Memory Alpha description:
A transporter malfunction splits Captain Kirk into two people – one good and one evil, and neither capable of functioning well separately.
Thoughts while watching:
- Even for the 60s, that animal is a horrible makeup effect.
- Spock claims that unsympathetic is just a reflection of who he is. Since we know that Vulcans are more emotional, just controlled, how bad would a evilSpock be if he had been split?
- Shatner does a good job as the subdued goodKirk, but I think the evilKirk was a mistake as it let his overreactions out of the box.
- The transporter room also makes heavy use of shadows.
- Spock is wearing a sidearm through the episode. Unusual, but in season 1 there was a lot more of these little oddities.
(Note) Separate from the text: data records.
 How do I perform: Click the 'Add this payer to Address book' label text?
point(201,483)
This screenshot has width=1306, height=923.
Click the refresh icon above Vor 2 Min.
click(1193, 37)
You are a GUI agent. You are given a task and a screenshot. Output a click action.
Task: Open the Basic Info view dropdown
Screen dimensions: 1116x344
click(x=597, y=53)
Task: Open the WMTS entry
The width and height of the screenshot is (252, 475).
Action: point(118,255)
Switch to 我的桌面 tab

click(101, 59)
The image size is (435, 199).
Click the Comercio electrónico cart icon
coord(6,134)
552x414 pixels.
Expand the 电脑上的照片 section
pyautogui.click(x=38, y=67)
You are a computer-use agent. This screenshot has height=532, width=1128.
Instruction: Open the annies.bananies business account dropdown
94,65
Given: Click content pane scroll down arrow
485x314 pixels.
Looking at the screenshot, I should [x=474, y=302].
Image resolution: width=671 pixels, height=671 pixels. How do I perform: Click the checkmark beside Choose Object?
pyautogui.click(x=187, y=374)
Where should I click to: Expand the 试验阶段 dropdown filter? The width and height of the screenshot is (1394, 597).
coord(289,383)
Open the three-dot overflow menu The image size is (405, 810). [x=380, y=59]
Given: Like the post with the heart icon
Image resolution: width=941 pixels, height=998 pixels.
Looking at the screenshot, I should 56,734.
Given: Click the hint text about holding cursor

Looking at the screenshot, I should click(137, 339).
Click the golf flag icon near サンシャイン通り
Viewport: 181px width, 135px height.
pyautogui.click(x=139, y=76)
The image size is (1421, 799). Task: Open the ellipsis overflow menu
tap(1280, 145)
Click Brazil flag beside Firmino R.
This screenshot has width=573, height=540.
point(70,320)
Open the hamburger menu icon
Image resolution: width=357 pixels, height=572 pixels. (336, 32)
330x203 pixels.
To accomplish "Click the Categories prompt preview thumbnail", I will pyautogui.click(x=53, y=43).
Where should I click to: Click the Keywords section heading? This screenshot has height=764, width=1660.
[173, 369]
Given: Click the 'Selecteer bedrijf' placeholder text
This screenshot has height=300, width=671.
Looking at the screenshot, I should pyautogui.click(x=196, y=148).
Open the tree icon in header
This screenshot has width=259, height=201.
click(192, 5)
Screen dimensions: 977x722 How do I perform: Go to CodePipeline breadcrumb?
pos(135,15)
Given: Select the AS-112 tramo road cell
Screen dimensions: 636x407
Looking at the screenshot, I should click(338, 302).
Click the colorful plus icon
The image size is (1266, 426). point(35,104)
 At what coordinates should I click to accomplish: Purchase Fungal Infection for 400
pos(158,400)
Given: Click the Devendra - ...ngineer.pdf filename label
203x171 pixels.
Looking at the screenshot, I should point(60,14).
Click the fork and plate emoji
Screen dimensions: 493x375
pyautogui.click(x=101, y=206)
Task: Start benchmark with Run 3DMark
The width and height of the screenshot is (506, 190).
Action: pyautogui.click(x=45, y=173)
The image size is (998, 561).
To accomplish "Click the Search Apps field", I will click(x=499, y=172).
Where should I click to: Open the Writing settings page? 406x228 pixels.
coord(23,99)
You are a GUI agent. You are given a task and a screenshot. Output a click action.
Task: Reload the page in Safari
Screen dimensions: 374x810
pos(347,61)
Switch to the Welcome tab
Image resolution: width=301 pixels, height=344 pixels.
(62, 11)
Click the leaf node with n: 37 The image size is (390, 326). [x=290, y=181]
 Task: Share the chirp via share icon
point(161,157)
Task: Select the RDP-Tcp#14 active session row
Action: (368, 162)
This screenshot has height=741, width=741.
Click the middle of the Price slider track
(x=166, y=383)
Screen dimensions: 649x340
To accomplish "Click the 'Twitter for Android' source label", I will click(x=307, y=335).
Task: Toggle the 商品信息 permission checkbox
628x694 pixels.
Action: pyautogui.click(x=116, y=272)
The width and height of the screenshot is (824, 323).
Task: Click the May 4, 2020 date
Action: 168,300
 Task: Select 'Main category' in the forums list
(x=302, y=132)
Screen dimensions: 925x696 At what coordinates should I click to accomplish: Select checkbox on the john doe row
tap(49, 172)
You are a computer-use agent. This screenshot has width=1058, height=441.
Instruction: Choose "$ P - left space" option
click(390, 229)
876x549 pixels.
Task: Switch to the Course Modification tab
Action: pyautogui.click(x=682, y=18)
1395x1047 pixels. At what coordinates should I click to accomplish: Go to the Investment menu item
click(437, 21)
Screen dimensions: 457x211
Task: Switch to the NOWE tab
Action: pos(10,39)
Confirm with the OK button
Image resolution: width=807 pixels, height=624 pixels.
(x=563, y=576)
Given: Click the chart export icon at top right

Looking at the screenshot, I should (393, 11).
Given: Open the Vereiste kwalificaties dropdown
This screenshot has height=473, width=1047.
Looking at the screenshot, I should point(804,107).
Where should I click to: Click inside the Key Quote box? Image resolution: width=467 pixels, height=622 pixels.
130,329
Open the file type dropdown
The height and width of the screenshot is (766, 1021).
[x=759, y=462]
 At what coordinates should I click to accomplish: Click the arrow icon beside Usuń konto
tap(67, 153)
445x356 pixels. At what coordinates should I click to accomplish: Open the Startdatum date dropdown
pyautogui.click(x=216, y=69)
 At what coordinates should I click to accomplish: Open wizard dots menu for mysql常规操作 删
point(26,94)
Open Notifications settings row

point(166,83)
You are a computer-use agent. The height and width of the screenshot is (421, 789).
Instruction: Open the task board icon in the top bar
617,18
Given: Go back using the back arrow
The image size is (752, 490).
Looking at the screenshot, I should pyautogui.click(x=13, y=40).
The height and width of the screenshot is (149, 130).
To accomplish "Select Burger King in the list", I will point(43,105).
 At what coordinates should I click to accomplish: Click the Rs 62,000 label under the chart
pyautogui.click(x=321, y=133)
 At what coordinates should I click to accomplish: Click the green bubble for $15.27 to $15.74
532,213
- The temperatures seem to be so low, it’s almost unbelievable that Sulu is talking.
- The guy’s hand is cut, and you can’t call the ship for him, Kirk? Boo.
- So, you are unsure if the transporter is working properly, its not an emergency, and you still beam the **captain** up without waiting for your tests.
- [[Sinister music]]
- Still doing the thing where the logs are written by Kirk , looking back at the events that happen. It takes away some of the feeling of suspense or danger.
- Another episode, *another* sexual assault for Janice. Once again, it’s special circumstances and not just daily abuse like the first couple episodes, but so far 4 of the first 5 episodes have had her being assaulted or harassed, and the one that didn’t – she wasn’t in. (Where No Man)..
- That said, the attempted rape scene is very well done. It’s brutal and make no illusions about that this is a **bad** thing happening.
- The evilKirk’s hand being thrust into view, lingering severs no real point and is too melodramatic.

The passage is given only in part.